The federal government has opened an online public consultation regarding adult prostitution laws in Canada. It will remain open for the next month, closing March 17. The six-question survey asks Canadians if it should be legal for people to purchase sex, legal for people to solicit sex and what, if any, limitations should be put in place.
Parliament has until this December to rewrite the laws surrounding prostitution, following the December 2013 Canada V. Bedford decision, which decided Canada’s prostitution laws violate the security of a sex worker’s right to security of person, and forces them to rush negotiations and skip thorough security screenings.
As part of that December 20, 2013 decision, Chief Justice Beverley McLachlin wrote:
It is not a crime in Canada to sell sex for money. However, it is a crime to keep a bawdy-house, to live on the avails of prostitution or to communicate in public with respect to a proposed act of prostitution. It is argued that these restrictions on prostitution put the safety and lives of prostitutes at risk, and are therefore unconstitutional.

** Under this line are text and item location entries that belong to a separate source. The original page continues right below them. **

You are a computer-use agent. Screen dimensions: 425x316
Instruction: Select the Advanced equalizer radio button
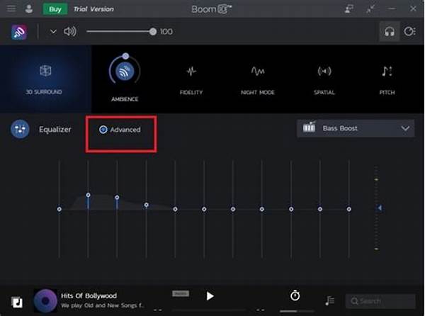pyautogui.click(x=103, y=130)
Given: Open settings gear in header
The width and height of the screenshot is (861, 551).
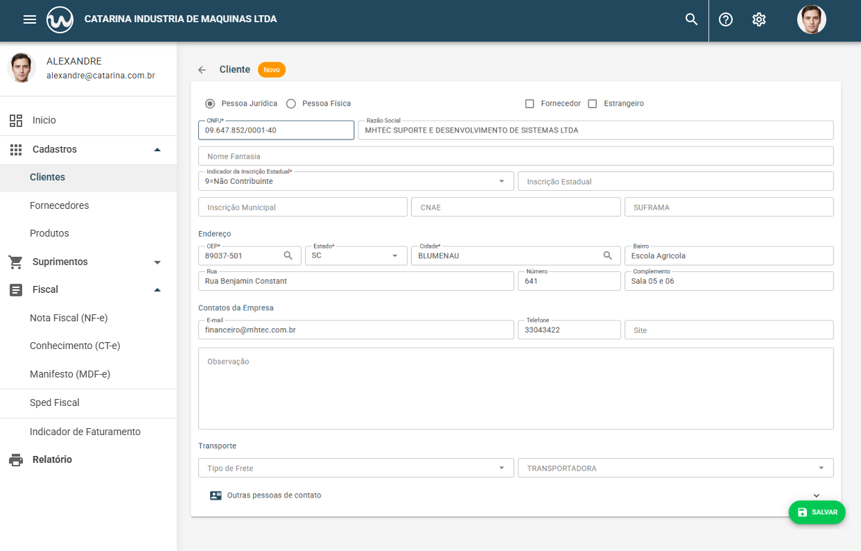Looking at the screenshot, I should pos(759,19).
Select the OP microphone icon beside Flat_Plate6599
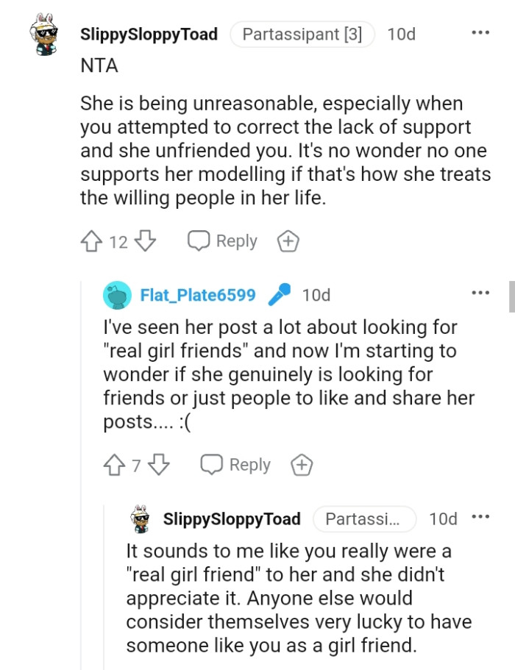This screenshot has height=670, width=515. point(278,294)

Writing the new laws, however, won’t be easy—and feminists are keenly aware of this. “This is three women [Terri Jean Bedford, Amy Lebovitch and Valerie Scott who brought this case to court] who have said, ‘We want to work as sex workers, and we want to do that safely,'” professor Viviane Namaste told a Concordia University paper in early January. “That sends a huge challenge to feminists but also to society as a whole.”
The subject of prostitution has always divided feminists: is it a patriarchal institution that exploits women? Is it a woman’s choice to make a living out of something they already do regularly? The Edmonton Police Services site touches on the truth:
Unfortunately, from the beginning of time there have always been certain men who exploit the economic and personal vulnerability of women, children, and other men for sexual purposes. Impoverished neighbourhoods often become a gathering place for people struggling with disabilities, mental illness, and addictions. These communities also become the targets of those who further exploit the vulnerable, i.e. pimps and johns and drug dealers.

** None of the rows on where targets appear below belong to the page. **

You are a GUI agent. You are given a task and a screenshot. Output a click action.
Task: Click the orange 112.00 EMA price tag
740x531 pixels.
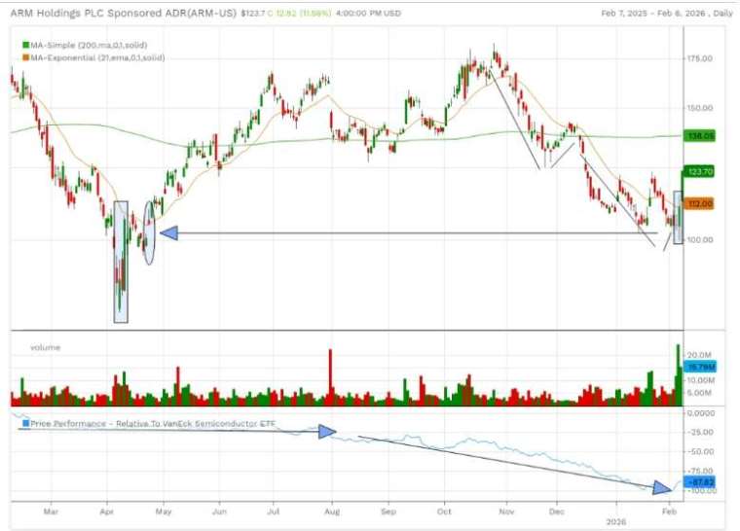click(701, 203)
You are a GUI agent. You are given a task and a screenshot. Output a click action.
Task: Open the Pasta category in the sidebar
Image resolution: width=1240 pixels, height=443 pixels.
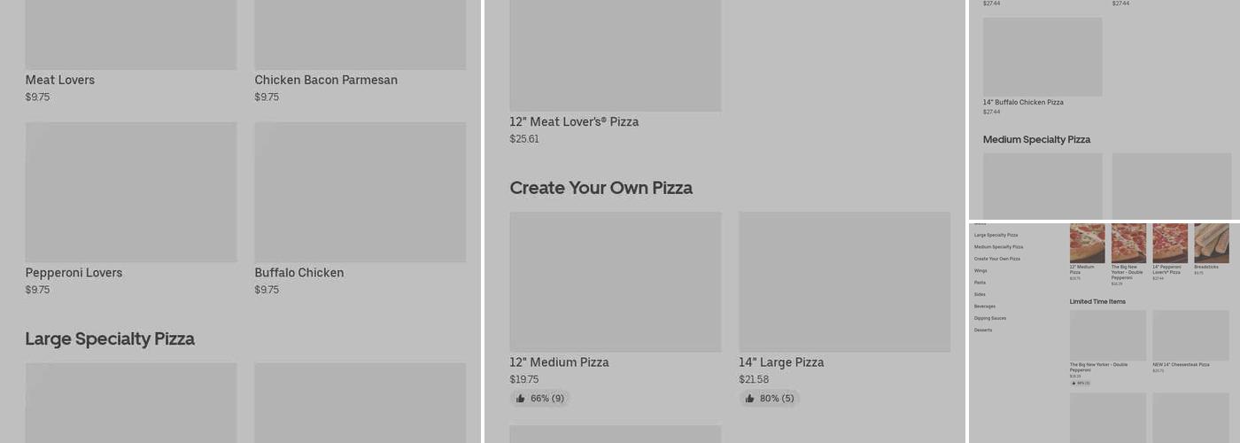[x=980, y=283]
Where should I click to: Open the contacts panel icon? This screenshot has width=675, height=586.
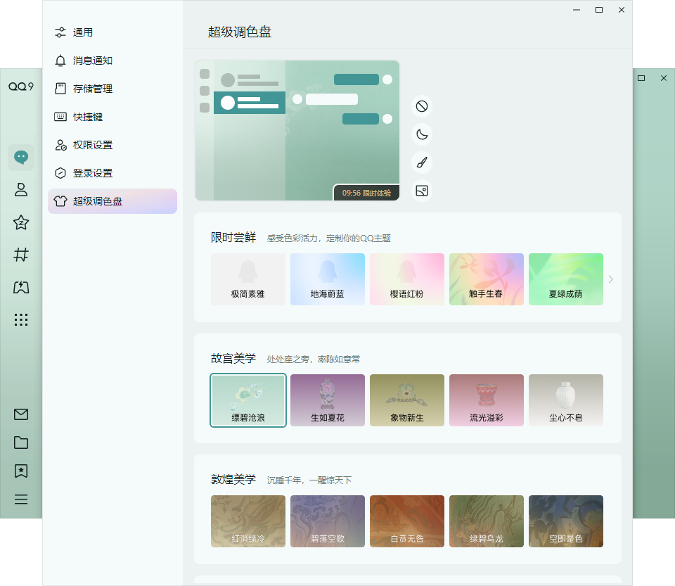click(21, 189)
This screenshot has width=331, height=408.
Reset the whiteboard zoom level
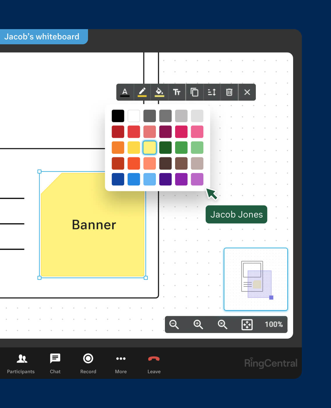point(222,324)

As bystanders discuss the ethics surrounding prostitution, the Canadian government should be thinking of one thing: the safety of these women. Robert Pickton is still fresh in Canadian minds, and he is only the most famous example of violence against women in sex work. According to Justice Minister Peter MacKay the new legislation is already being drafted and will be introduced before its December deadline. He says it will protect women from violence and sexual abuse.

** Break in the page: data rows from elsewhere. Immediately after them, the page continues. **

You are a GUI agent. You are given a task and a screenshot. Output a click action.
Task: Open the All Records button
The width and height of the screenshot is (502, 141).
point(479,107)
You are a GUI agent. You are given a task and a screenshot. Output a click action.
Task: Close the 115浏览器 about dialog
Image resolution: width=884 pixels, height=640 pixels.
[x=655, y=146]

Scott told CBC News earlier this month she isn’t buying it, “MacKay is only interested in consulting with those whom seek to prohibit sex work, under the guise of ‘saving us.’ It makes it crystal clear that this federal government is solely interested in its own political safety and could [not] care less about our lives.”
The lives of Canadians are exactly what the Canadian government is supposed to think about. Regardless of questioning women’s morals and the reasons for why these women are doing what they are doing—these are not the only important factors. Yes, it is necessary for us to examine how we can prevent getting to this point where some of us need to choose survival crimes, but that must come after. Right now, we must protect women’s safety, and that is what should be considered before drafting anything ahead of schedule.